Sekarang, setiap lebaran atau liburan anak-anakku berebut pulang. Mandi ke sungai ya Bunda kata mereka. Betapa happy mereka dibawa ke sana. Berbekal nasi bungkus dan beragam gorengan jadi selingan mereka ketika mandi. Puas berenang minta makan. Puas makan berenang lagi. Dulu wisata lokal sungai ini bisa kami lakukan di belakang rumah saja. Sekarang tidak. Harus berkilo-kilo ke arah hulu baru bisa kita nikmati.
Mengapa? Sungai di sekitaran rumah warga sudah dipasangi paralon pipa untuk menyalurkan limbah manusia dan limbah rumah tangga. Air sungai itu tidak lagi jernih tapi sekarang berminyak dan bau amis. Bahkan, aliran anak-anak sungai sudah ada yang berbau karena limbah rumah makan dan restoran.
Sayang sekali sungai-sungai itu. Kapan pemerintah akan memelihara sungai-sungai itu. Kapan undang-undang dilarang membuang limbah ke sungai menyapa desa-desa atau nagari-nagari. Bukankah sungai kebutuhan pokok kita. Inilah impian kecilku berharap akan ada kebijakan larangan BAB di sungai. Larangan mengalirkan limbah BAB ke sungai. Larangan membuang limbah rumah tangga ke sungai.
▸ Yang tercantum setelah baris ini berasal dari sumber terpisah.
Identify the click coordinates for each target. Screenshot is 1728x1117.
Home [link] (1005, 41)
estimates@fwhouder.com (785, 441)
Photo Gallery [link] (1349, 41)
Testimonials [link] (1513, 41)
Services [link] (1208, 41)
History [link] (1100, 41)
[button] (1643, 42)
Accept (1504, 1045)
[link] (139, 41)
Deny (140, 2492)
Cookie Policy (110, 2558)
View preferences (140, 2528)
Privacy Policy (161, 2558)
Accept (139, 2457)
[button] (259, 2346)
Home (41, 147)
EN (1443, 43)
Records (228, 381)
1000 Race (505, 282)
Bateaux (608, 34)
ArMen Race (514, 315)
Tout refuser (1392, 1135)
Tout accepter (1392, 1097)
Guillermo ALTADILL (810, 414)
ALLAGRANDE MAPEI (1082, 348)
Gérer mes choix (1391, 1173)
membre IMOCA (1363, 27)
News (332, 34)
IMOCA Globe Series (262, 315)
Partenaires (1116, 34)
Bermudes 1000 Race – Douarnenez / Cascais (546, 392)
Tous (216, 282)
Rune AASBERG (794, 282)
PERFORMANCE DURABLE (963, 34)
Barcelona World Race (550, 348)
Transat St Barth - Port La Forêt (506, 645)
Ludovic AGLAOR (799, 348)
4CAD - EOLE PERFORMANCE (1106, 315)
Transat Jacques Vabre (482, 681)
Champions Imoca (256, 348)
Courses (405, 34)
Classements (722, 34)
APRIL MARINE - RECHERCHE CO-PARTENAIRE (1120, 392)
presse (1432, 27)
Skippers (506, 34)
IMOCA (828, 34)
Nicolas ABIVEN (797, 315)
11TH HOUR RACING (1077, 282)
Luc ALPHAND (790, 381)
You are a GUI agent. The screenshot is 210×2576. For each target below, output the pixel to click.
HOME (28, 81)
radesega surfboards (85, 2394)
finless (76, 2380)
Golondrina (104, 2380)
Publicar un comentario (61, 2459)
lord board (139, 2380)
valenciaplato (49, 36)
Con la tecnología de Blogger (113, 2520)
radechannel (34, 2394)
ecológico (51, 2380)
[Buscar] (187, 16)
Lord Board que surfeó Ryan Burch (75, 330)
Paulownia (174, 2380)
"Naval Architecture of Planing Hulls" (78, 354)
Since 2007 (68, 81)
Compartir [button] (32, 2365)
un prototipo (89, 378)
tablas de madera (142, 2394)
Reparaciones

Jika ini kita perbuat, sungai-sungai di sekitar kita akan tetap menjadi destinasi wisata. Sungai-sungai itu akan menjadi impian anak cucu kita kelak. Mereka pun butuh berenang merasakan nikmat sensasi sungai nan eksotik. Oh ya. Tips mandi di sungai harus lihat kearah hulu atau gunung ya.Â
Jika gelap berawan berarti akan ada debit air besar. Kalau kami dulu menyebut kepala naga. Situasi ini gawat karena kita bisa hanyut tanpa jejak. Hati-hati ya. Ayo dong pemerintah selaku Bapak Ibu warga kita wujudkan sungai-sungai impian buat anak bangsa.